■ Dataset ■
•••

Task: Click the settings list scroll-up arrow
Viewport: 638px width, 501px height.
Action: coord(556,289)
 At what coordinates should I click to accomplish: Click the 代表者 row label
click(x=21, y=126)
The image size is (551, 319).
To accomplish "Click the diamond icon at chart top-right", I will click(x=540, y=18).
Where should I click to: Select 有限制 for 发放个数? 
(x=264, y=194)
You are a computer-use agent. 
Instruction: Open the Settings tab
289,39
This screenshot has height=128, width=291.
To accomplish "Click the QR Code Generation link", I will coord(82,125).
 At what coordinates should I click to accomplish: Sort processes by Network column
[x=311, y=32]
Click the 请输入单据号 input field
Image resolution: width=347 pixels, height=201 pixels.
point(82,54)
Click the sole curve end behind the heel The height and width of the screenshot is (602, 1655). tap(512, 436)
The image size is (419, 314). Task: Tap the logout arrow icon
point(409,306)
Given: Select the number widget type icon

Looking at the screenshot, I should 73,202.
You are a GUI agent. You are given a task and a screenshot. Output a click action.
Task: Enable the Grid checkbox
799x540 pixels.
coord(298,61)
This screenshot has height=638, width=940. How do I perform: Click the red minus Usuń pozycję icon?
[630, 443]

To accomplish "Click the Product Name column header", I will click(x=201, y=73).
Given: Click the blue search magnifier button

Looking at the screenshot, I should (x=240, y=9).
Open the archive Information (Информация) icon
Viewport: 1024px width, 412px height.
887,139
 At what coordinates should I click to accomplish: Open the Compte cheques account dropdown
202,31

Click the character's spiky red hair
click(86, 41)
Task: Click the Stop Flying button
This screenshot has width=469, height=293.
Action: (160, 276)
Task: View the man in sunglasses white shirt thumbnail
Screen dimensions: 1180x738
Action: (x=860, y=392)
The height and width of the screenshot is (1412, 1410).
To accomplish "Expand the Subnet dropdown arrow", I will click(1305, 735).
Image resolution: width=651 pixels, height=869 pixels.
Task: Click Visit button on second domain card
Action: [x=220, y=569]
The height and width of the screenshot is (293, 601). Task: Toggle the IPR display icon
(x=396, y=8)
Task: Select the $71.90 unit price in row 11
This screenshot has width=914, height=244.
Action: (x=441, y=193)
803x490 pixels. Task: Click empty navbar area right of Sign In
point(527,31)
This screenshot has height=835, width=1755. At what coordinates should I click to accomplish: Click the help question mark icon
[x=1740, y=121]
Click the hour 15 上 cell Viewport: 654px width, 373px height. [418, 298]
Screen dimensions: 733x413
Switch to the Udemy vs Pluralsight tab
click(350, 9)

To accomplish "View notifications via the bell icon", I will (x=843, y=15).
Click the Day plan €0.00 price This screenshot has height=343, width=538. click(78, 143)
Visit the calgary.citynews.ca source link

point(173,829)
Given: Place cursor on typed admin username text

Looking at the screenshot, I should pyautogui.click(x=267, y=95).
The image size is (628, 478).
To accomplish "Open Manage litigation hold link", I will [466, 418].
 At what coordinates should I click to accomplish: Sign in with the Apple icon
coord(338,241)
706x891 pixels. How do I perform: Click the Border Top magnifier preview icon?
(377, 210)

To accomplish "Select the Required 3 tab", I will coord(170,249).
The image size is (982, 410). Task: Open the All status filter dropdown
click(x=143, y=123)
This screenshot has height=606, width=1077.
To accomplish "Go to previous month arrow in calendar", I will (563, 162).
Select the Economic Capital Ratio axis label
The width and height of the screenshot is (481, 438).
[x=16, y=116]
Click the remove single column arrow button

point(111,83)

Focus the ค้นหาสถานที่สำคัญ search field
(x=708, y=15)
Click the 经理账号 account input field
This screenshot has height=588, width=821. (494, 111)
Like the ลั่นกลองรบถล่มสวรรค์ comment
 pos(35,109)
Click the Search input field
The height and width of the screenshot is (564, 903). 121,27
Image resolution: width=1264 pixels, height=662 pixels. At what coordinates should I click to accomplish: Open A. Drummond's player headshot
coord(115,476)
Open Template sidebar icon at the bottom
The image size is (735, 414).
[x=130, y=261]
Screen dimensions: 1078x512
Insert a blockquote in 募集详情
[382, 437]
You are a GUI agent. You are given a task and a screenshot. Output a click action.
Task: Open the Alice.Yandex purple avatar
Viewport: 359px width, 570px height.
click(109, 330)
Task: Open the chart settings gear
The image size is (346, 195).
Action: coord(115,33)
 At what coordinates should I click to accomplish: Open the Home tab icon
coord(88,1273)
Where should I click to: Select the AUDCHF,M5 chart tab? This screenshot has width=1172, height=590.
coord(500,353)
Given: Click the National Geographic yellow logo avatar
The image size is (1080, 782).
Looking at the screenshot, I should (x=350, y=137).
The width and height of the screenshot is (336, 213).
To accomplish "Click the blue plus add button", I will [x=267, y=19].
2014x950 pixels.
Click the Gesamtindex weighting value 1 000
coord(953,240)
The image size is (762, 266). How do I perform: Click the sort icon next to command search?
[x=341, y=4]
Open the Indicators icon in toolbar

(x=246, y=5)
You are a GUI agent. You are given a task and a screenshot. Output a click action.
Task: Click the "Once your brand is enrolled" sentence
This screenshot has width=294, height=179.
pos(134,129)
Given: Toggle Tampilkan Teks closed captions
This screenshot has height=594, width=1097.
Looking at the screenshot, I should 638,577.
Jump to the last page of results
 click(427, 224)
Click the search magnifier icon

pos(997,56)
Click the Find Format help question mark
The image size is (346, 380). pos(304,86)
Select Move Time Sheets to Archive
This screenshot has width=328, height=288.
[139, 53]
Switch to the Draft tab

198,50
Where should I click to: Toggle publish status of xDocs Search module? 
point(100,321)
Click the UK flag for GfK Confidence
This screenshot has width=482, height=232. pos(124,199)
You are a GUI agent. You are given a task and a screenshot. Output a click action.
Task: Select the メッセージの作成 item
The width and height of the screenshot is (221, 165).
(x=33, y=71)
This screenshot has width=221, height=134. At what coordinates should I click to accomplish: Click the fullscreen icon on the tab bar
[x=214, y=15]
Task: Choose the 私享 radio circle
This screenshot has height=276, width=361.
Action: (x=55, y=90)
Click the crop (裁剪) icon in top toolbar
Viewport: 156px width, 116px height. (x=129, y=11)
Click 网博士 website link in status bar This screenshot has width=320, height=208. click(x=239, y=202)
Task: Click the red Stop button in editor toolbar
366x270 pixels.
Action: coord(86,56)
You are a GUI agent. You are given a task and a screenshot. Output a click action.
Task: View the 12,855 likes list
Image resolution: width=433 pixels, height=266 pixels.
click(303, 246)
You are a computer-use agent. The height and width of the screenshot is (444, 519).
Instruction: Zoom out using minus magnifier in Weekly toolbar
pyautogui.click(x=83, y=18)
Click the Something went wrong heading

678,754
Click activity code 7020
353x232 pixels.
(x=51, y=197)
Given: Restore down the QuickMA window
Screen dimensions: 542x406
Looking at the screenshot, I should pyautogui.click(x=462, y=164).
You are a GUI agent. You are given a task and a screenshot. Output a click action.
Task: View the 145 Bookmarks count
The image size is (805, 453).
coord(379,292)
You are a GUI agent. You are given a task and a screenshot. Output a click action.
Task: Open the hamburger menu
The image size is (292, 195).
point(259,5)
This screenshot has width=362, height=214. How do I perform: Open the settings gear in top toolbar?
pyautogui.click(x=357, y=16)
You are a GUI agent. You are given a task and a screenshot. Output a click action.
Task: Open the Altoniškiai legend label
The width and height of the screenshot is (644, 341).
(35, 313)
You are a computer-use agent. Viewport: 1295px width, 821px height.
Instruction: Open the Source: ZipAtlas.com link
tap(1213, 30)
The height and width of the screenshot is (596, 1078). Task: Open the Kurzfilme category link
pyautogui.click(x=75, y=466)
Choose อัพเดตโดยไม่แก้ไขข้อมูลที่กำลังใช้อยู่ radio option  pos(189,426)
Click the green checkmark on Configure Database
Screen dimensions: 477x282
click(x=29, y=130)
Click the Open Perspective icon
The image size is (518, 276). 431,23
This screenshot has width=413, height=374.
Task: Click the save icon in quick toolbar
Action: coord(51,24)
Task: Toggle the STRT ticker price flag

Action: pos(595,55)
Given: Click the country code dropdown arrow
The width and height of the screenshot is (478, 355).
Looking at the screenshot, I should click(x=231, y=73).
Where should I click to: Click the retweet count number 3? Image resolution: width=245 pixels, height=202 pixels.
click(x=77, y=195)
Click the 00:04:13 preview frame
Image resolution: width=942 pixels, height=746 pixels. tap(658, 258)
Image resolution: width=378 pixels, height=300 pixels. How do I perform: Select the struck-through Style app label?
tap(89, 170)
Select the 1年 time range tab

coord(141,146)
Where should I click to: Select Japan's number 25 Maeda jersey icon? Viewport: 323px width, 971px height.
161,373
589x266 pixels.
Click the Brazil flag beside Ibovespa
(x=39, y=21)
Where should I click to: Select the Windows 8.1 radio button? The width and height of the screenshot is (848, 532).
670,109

•••

Your task is to reproduce exactly the lines that begin at the line containing "Instruction: Open the Source: ZipAtlas.com" and end at the final line of the data above.

Instruction: Open the Source: ZipAtlas.com link
tap(1213, 30)
The height and width of the screenshot is (596, 1078). Task: Open the Kurzfilme category link
pyautogui.click(x=75, y=466)
Choose อัพเดตโดยไม่แก้ไขข้อมูลที่กำลังใช้อยู่ radio option  pos(189,426)
Click the green checkmark on Configure Database
Screen dimensions: 477x282
click(x=29, y=130)
Click the Open Perspective icon
The image size is (518, 276). 431,23
This screenshot has width=413, height=374.
Task: Click the save icon in quick toolbar
Action: coord(51,24)
Task: Toggle the STRT ticker price flag

Action: pos(595,55)
Given: Click the country code dropdown arrow
The width and height of the screenshot is (478, 355).
Looking at the screenshot, I should click(x=231, y=73).
Where should I click to: Click the retweet count number 3? Image resolution: width=245 pixels, height=202 pixels.
click(x=77, y=195)
Click the 00:04:13 preview frame
Image resolution: width=942 pixels, height=746 pixels. tap(658, 258)
Image resolution: width=378 pixels, height=300 pixels. How do I perform: Select the struck-through Style app label?
tap(89, 170)
Select the 1年 time range tab

coord(141,146)
Where should I click to: Select Japan's number 25 Maeda jersey icon? Viewport: 323px width, 971px height.
161,373
589x266 pixels.
Click the Brazil flag beside Ibovespa
(x=39, y=21)
Where should I click to: Select the Windows 8.1 radio button? The width and height of the screenshot is (848, 532).
670,109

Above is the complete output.